● Your instructions:
Below are entries; output exactly the lines from the one with "The image size is (598, 662)." to the one with "Click the Project", both included, and nothing else.

[Recorded data]
•••••
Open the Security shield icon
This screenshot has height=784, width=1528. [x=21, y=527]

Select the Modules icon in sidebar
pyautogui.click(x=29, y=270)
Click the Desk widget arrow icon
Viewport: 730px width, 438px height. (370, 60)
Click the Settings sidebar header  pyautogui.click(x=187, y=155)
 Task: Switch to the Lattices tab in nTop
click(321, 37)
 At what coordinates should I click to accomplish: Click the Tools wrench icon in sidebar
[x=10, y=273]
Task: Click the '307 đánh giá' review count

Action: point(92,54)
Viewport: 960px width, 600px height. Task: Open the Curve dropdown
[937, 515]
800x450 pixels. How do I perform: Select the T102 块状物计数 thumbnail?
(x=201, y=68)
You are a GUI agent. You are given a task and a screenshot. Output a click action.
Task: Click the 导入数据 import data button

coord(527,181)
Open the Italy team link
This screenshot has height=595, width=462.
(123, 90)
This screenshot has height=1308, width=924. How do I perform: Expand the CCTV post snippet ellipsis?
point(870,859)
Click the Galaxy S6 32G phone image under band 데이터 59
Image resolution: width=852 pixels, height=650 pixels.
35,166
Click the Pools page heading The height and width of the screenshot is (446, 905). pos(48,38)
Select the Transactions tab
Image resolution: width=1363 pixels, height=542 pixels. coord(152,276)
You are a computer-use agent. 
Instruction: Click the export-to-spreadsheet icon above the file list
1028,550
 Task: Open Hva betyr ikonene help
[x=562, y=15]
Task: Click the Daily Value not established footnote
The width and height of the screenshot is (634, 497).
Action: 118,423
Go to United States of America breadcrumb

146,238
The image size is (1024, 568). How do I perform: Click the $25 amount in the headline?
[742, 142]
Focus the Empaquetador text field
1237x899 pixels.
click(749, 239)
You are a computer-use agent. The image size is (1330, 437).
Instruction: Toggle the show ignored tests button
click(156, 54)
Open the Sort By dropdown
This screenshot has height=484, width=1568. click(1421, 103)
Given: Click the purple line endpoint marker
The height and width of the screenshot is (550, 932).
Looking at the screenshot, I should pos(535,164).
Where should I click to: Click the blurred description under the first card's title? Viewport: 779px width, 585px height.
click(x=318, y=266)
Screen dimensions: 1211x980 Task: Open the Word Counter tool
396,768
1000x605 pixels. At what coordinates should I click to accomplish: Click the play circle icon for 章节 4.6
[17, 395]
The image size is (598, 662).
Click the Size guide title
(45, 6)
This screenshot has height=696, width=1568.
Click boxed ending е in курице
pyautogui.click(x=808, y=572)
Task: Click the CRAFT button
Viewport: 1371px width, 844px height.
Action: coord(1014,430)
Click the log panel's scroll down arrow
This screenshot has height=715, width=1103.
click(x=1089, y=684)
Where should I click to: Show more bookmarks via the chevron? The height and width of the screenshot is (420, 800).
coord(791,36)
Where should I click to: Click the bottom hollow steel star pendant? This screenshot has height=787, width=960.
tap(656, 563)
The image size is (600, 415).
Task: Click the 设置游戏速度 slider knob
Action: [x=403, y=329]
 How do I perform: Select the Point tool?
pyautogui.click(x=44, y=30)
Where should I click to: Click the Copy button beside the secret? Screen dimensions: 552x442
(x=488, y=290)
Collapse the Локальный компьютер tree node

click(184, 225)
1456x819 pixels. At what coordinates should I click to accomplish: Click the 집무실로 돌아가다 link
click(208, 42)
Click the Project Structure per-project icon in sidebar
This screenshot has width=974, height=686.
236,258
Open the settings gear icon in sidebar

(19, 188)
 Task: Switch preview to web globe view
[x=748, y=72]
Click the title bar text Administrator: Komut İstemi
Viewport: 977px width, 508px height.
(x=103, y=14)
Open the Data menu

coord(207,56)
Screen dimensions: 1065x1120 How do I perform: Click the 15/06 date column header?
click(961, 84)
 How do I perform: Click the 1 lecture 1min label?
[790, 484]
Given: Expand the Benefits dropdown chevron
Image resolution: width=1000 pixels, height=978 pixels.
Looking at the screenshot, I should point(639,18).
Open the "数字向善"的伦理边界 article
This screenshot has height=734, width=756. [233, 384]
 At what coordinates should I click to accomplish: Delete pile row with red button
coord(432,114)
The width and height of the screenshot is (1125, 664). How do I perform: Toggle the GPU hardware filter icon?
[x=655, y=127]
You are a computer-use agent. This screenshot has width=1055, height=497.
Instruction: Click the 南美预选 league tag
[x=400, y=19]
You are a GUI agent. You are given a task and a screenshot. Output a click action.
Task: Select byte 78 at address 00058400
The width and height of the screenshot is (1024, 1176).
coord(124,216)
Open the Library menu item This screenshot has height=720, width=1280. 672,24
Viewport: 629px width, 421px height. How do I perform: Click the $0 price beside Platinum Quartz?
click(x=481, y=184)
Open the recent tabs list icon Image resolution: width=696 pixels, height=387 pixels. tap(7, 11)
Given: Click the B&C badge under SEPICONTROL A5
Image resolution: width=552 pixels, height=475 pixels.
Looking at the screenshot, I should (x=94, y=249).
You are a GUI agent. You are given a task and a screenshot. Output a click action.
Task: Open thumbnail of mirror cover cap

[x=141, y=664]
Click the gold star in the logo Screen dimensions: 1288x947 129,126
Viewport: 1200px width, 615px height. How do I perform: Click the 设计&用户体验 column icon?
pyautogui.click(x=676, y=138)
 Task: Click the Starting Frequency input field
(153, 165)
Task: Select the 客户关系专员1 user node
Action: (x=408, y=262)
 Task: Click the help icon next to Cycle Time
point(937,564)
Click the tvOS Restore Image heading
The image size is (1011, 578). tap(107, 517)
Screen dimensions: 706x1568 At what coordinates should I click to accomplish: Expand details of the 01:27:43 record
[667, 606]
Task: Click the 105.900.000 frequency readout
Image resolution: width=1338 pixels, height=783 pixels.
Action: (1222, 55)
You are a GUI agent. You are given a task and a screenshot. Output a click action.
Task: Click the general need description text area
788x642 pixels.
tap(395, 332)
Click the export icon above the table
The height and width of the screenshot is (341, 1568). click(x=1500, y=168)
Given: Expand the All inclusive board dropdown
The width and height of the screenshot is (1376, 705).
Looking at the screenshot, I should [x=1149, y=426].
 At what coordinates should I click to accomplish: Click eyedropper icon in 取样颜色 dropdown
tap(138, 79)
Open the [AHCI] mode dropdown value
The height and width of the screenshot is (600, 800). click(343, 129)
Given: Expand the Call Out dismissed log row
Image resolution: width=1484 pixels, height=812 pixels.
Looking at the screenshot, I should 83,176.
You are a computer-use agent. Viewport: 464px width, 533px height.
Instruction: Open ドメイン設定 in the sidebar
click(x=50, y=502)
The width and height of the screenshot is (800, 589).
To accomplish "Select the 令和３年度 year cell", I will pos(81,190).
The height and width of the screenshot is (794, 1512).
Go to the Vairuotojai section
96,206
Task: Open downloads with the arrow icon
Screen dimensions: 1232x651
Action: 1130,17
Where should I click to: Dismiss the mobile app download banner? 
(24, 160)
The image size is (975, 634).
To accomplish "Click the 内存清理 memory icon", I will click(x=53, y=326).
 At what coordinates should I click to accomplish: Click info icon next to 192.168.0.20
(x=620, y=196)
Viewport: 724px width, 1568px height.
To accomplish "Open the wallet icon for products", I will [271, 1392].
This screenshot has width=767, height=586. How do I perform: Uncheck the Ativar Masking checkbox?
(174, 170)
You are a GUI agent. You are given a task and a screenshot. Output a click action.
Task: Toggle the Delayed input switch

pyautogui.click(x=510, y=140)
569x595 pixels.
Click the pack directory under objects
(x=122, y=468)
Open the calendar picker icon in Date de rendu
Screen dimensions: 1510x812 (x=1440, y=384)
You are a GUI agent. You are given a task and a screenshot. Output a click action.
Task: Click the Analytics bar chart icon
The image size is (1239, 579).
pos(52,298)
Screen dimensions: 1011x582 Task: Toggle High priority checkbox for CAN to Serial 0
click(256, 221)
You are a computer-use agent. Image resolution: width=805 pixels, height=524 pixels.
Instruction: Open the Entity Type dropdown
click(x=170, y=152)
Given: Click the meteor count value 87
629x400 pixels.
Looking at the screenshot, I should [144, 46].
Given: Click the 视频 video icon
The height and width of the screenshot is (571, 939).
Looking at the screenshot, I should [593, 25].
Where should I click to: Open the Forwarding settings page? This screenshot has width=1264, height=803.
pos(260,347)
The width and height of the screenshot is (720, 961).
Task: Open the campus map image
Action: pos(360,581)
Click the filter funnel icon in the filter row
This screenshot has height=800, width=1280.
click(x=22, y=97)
•••••
● Written response:
The image size is (598, 662).
Click the Size guide title
(45, 6)
This screenshot has height=696, width=1568.
Click boxed ending е in курице
pyautogui.click(x=808, y=572)
Task: Click the CRAFT button
Viewport: 1371px width, 844px height.
Action: coord(1014,430)
Click the log panel's scroll down arrow
This screenshot has height=715, width=1103.
click(x=1089, y=684)
Where should I click to: Show more bookmarks via the chevron? The height and width of the screenshot is (420, 800).
coord(791,36)
Where should I click to: Click the bottom hollow steel star pendant? This screenshot has height=787, width=960.
tap(656, 563)
The image size is (600, 415).
Task: Click the 设置游戏速度 slider knob
Action: [x=403, y=329]
 How do I perform: Select the Point tool?
pyautogui.click(x=44, y=30)
Where should I click to: Click the Copy button beside the secret? Screen dimensions: 552x442
(x=488, y=290)
Collapse the Локальный компьютер tree node

click(184, 225)
1456x819 pixels. At what coordinates should I click to accomplish: Click the 집무실로 돌아가다 link
click(208, 42)
Click the Project Structure per-project icon in sidebar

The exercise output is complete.